Rows showing where targets appear
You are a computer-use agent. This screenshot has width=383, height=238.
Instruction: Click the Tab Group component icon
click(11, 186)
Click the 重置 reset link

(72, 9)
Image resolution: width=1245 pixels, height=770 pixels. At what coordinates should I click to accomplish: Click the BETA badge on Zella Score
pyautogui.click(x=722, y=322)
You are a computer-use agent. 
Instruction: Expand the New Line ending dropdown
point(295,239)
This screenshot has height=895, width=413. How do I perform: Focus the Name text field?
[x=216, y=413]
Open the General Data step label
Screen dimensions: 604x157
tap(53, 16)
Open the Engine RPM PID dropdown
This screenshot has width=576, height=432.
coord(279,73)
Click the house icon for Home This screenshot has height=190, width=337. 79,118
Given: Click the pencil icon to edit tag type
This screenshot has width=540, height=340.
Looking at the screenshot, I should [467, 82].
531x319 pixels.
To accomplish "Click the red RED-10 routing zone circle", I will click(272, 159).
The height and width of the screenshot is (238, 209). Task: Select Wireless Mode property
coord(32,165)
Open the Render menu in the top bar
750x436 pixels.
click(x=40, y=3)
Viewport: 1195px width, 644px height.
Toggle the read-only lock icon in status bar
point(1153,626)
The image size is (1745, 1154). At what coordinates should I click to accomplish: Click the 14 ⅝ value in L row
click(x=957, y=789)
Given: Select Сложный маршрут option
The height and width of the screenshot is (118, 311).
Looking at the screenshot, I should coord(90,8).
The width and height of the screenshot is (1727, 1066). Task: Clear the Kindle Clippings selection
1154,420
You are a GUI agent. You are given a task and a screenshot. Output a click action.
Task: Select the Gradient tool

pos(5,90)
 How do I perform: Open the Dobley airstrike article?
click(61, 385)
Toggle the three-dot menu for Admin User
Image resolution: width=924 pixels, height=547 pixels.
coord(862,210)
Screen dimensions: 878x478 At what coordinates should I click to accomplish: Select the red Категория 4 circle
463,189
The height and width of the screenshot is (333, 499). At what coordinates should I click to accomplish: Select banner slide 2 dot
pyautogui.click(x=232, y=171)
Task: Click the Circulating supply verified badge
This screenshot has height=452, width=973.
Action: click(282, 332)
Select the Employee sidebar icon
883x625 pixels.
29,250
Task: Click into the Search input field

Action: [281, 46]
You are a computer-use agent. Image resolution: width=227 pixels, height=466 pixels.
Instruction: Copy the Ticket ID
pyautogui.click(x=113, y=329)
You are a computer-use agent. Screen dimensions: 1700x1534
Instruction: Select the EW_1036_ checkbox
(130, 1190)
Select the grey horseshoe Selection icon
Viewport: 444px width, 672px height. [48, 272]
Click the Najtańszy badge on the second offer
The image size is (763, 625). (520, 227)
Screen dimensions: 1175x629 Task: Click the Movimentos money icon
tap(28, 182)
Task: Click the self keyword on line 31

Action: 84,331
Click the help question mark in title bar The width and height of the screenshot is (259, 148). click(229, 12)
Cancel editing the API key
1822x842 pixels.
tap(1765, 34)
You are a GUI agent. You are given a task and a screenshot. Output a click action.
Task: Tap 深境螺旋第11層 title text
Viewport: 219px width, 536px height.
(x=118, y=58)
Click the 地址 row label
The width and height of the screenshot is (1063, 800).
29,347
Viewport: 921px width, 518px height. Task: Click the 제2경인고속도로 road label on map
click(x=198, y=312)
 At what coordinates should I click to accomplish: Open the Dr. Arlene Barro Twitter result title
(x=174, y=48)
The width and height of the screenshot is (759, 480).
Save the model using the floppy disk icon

▶ [The problem]: Select each line above that includes the string "coordinates", and copy those lines.

▶ [Expected answer]:
Image resolution: width=1245 pixels, height=770 pixels. At what coordinates should I click to accomplish: Click the BETA badge on Zella Score
The image size is (1745, 1154). At what coordinates should I click to accomplish: Click the 14 ⅝ value in L row
Screen dimensions: 878x478 At what coordinates should I click to accomplish: Select the red Категория 4 circle
The height and width of the screenshot is (333, 499). At what coordinates should I click to accomplish: Select banner slide 2 dot
 At what coordinates should I click to accomplish: Open the Dr. Arlene Barro Twitter result title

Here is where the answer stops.